■ Listed entries ■

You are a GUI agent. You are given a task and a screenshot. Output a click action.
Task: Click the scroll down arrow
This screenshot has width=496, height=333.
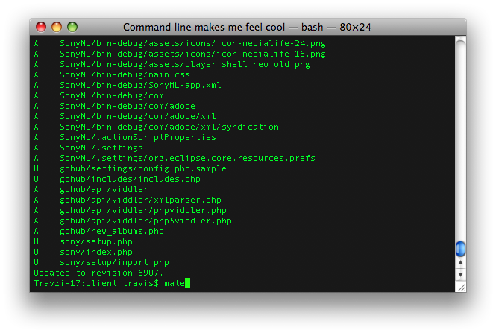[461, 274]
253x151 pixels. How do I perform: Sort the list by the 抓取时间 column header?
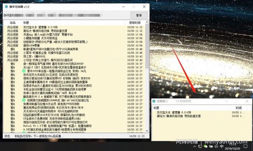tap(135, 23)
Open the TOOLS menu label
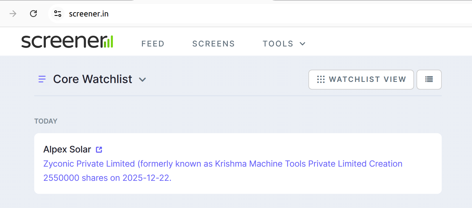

--

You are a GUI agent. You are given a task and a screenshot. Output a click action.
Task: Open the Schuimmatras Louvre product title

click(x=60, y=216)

■ What you will do ■
Rewrite the stretch of the records from the line containing "253x151 pixels. How" through the line containing "Open the TOOLS menu label", with "column header" replaced by "column heading" and everything else unchanged. Leave the pictures out of your answer.

■ Exercise solution ■
253x151 pixels. How do I perform: Sort the list by the 抓取时间 column heading?
tap(135, 23)
Open the TOOLS menu label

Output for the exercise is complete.